The Stepmother(118)

 
And I had hidden them away, those pills, a secret stash, and my descent had started again, for a while.
 
When I got off them that time, I kept the leftovers for a rainy day – just in case. There’s always a just in case I think.
 
 
 
 
 
Sixty-Five
 
 
 
 
 
Jeanie
 
 
 
 
 
19 June 2015
 
 
 
 
 
9.35 p.m.
 
 
 
 
 
* * *
 
 
 
When I open my eyes and see Frankie, I am overcome. He comes into the room, which I understand to be a hospital room, as the nurse and the doctor with me explain.
 
I’m so groggy, I can’t speak; my lips are so cracked and dry – but the sight of Frankie’s face is enough, the warmth of his hug is more than enough, as is the kiss he gives me as I see the tears in his own eyes.
 
The guilt is enormous, but the relief is bigger. I love this boy so much; how could I think I’d let the devil take me down?
 
 
 
* * *
 
 
 
Matthew wants to give it another chance. He came to see me just as I left the hospital, took me out to lunch in a nice Derby pub called The Silk Mill. We had fresh pies and thick chips and cider, and spoke little really.
 
I would never ever go back there again, to the horror of Malum House. Matthew wasn’t ready for a relationship when we married; I doubt he’s ready now – but I’m sure it won’t be long before Mrs King number three is bowled over by the fairy-tale house. Hopefully he’ll clear the spare room for her and keep it unlocked this time. Less Bluebeard, more real.
 
It turned out the stuff in there wasn’t Kaye’s – it was that poor girl Daisy’s. The maid is in the garden. Daisy, who Luke may or may not have tried to destroy deliberately. Apparently he swore blind he didn’t see her when he backed the car up – and it could have been the last dog that he was aiming for anyway.
 
I don’t know why Matthew didn’t sort the room out. Largely because he couldn’t bear to admit what had happened I think.
 
 
 
* * *
 
 
 
Luke has been signed up for psychoanalysis – the tough sort: an hour a day for weeks and months and years. Maybe there’s hope for him. He’s not intrinsically bad I’m sure. He’s just a confused, lost boy, hoping for his mother’s love. I think he’ll always be less than – never enough for her expectations.
 
But maybe now less of a threat than Kaye’s gorgeous daughter – whose sheer youth and vitality was driving her mother slowly mad.
 
Marlena told me what happened and what had been discussed.
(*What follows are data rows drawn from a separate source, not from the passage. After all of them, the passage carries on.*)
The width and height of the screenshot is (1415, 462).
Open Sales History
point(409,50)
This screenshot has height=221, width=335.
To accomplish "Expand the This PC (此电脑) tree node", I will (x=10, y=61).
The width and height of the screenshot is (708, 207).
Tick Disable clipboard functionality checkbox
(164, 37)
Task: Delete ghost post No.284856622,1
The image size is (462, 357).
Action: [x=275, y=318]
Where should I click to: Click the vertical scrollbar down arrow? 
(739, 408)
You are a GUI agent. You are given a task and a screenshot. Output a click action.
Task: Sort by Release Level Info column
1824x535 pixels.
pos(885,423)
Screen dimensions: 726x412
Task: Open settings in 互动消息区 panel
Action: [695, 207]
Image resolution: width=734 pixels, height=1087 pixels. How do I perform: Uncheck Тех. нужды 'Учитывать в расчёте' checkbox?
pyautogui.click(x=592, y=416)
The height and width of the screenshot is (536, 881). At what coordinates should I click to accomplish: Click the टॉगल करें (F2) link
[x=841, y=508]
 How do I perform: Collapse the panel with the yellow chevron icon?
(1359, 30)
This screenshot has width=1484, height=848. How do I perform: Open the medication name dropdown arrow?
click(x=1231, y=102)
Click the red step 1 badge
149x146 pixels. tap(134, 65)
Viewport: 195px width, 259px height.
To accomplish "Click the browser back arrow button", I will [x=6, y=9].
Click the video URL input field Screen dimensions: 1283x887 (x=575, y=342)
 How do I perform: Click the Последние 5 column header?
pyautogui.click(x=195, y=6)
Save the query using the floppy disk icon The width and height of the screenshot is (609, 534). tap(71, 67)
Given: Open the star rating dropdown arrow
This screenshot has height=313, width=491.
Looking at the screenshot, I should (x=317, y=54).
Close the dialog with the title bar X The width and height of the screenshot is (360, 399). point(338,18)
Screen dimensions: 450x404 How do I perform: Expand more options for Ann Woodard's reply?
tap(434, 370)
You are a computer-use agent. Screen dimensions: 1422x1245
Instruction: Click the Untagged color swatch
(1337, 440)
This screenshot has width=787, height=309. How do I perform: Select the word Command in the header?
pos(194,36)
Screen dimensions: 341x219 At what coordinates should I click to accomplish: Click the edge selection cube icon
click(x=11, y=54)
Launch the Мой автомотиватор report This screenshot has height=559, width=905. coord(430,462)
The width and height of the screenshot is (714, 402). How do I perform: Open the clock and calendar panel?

But I never really understood how much he did of his own accord – because some of it Kaye seemed to know about, and other things, like poisoning the poor little dog Justin and, in the process, accidentally poisoning himself, were all his own ideas, it seemed.
 
Classic trait of a sociopath – or, worse even, a psychopath: inflicting the pain you feel yourself on something else helpless.
 
Some time after it all, Luke wrote me a letter. I imagine he was forced to, but I was glad to receive it, all things considered.
 
I am very sorry, Jeanie, he wrote, for making things difficult. I didn’t think of the effect it would have on you. I didn’t mean to scare you so much.
 
 
 
 
 
But I would dispute all of those claims. He made me think I was going insane, and he scared me badly, however misguided his motives were.
 
Still, he was only a kid – and his mother was filled with such jealousy, undoubtedly she corralled him for her own ends.
 
Jealous of her own daughter’s youth and beauty. That’s a terrible place to be. There’s no way forward from that, no magic elixir of youth.
 
Only mirrors, to keep reminding you the clock’s ticking on.
 
And Scarlett?
 
She came to see me one day in London, when Frankie and I were staying at Marlena’s – before I moved back up to Derbyshire.
 
We went to a very cool restaurant in Spitalfields, all square tables and no pictures. I bought her a ‘gastro’ burger, whatever that was – and I had bangers and mash. We chatted about school. Scarlett told me about living some of the time with her godparents, Alison and Sean, and some of the time with her dad. She was also getting counselling she said.
 
Scarlett asked about Frankie, and I told her that he was too old for her, and it was too complicated – better they be friends. She picked at her nail varnish and didn’t mention him again.